■ Task to complete:
Among the lines of the records, please find those that contain the word "target" and copy them.

■ Source records:
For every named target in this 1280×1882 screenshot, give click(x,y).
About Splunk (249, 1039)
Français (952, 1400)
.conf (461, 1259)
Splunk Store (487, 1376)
...
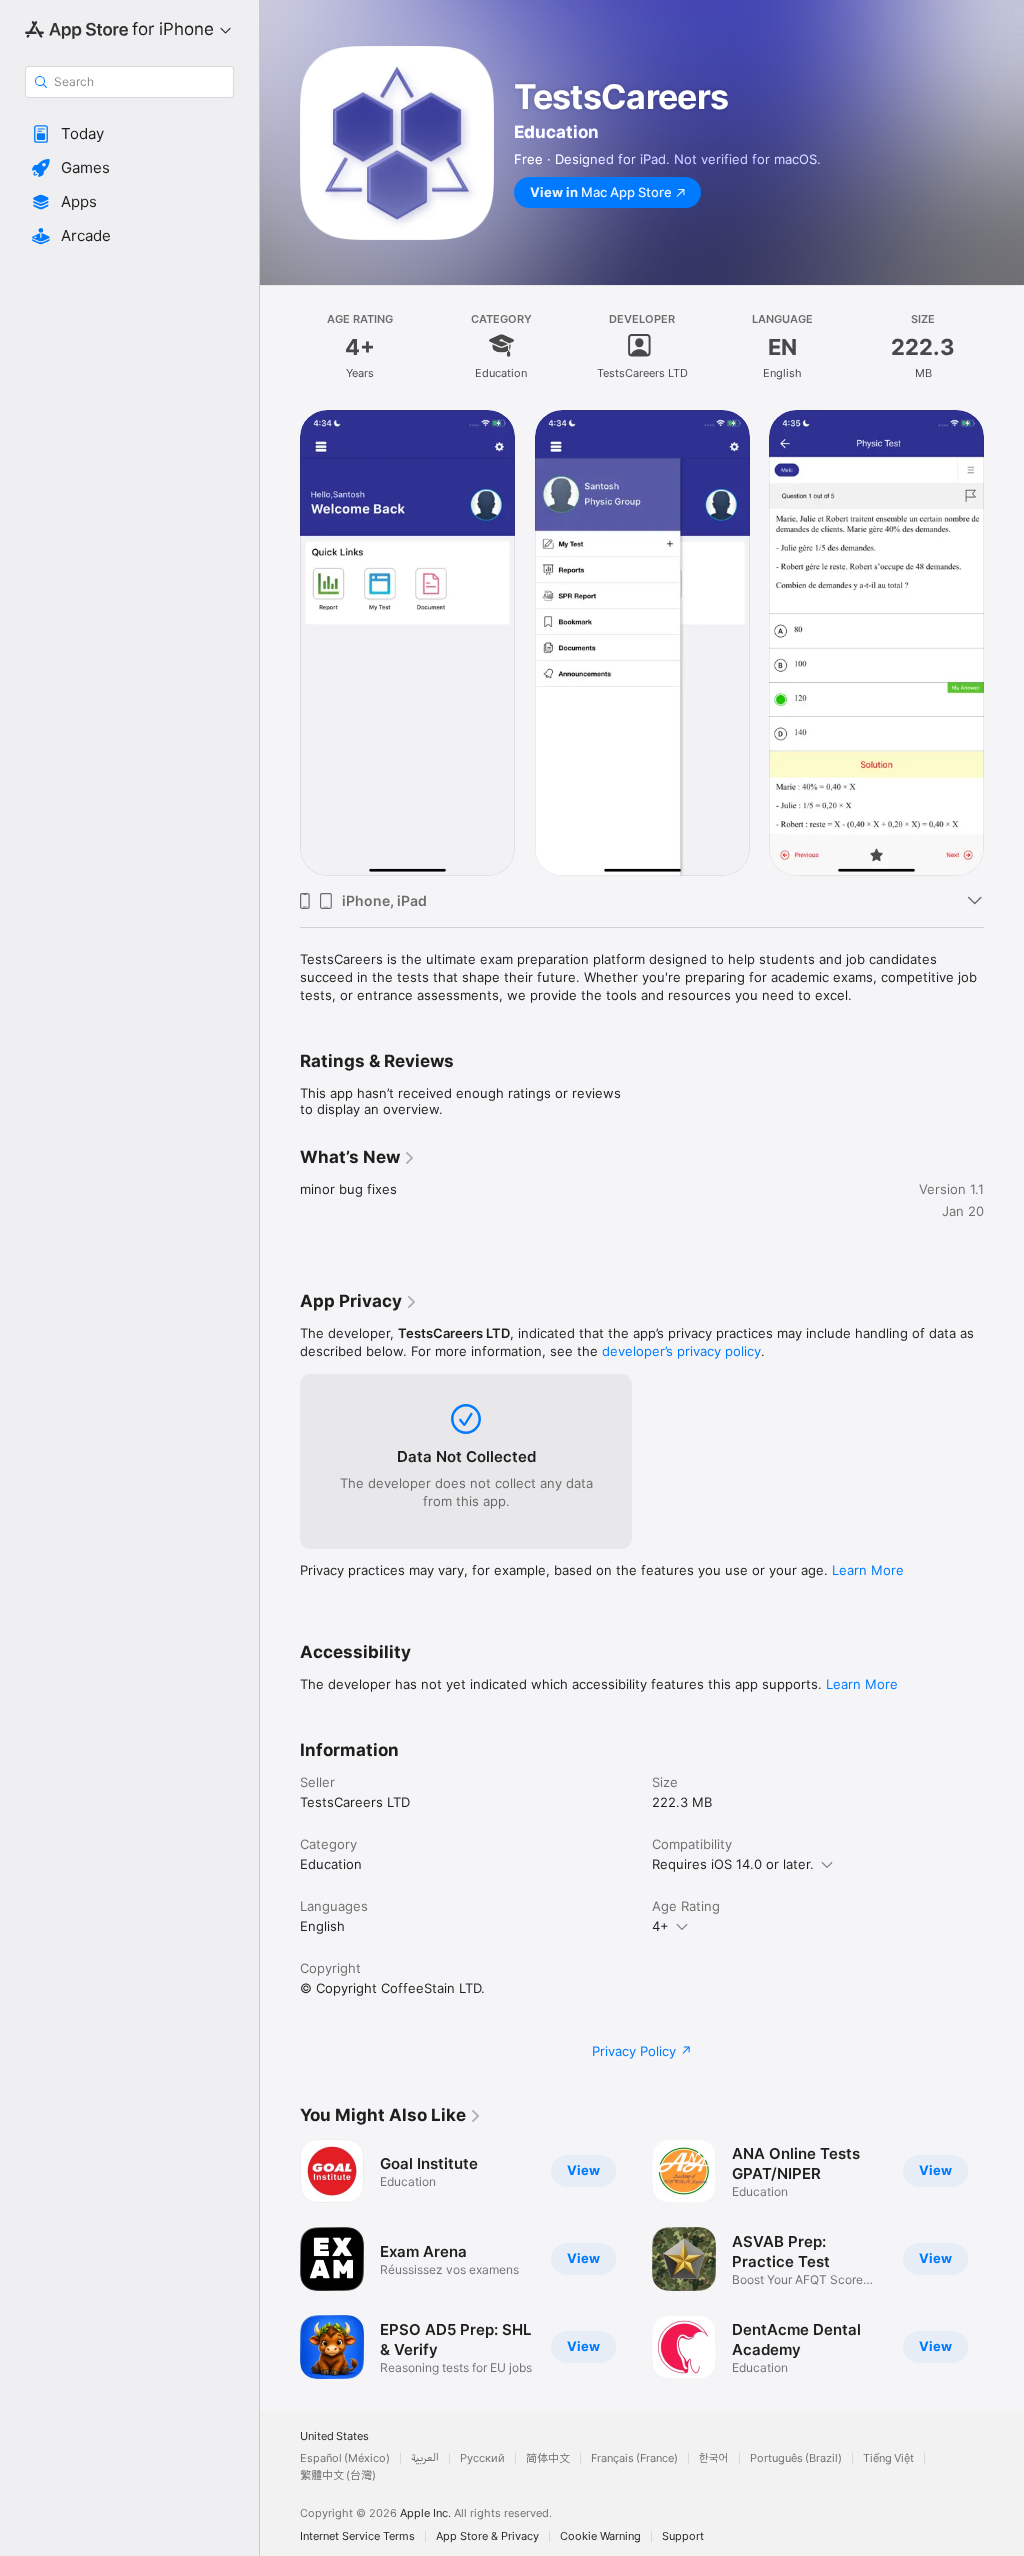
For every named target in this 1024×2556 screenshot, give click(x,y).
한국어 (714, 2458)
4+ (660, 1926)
---
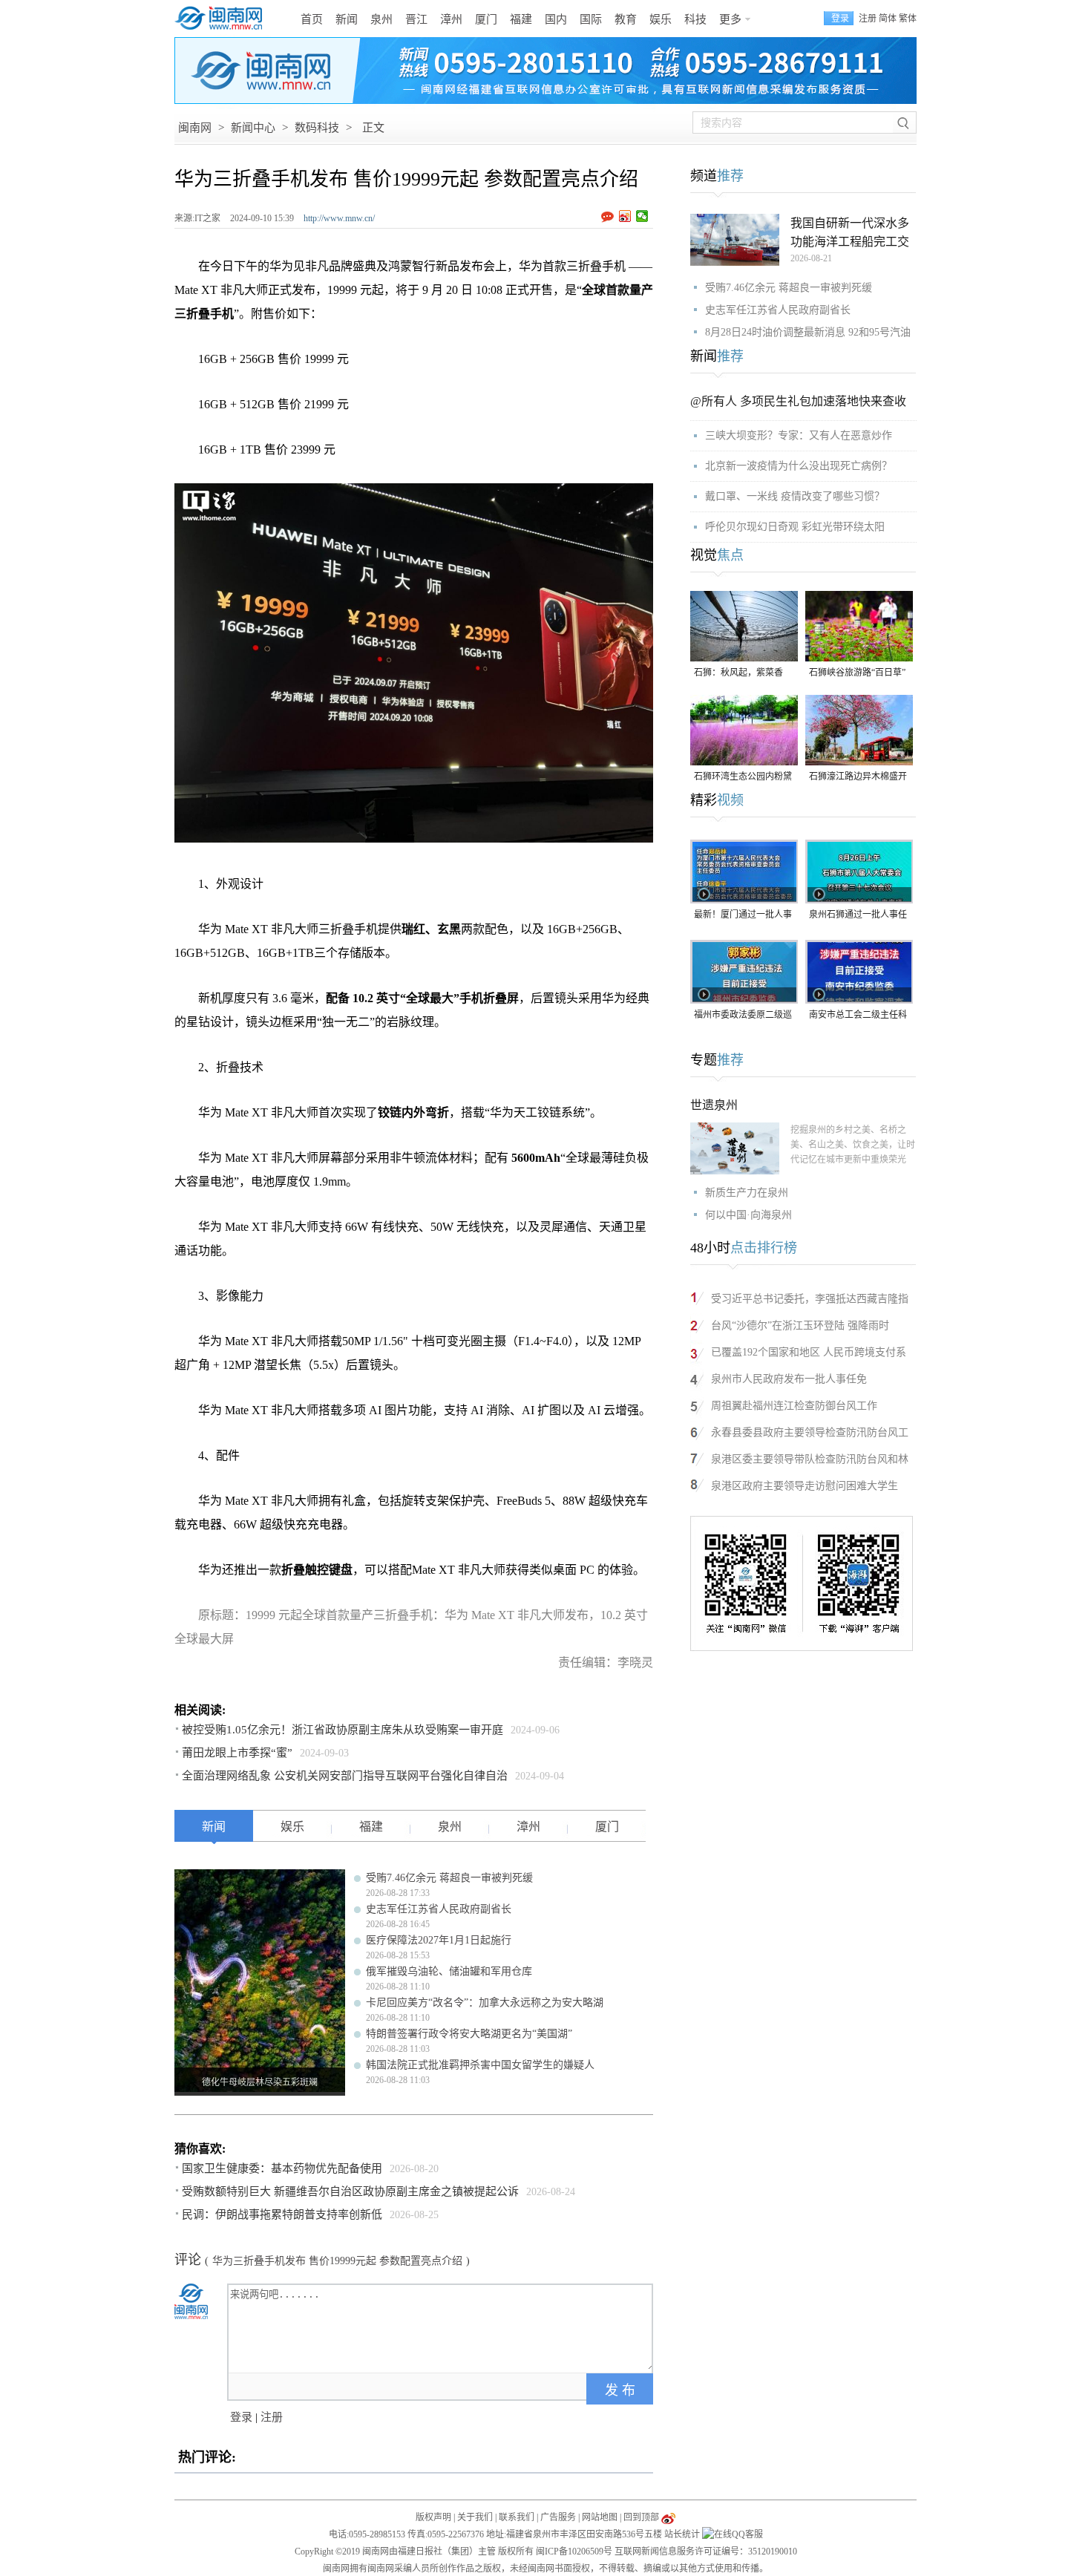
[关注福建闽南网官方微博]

■ Exercise output:
For every named target in this 1280×1882 screenshot, give click(x,y).
For every named target in this 1024×2556 screenshot, give click(x,y).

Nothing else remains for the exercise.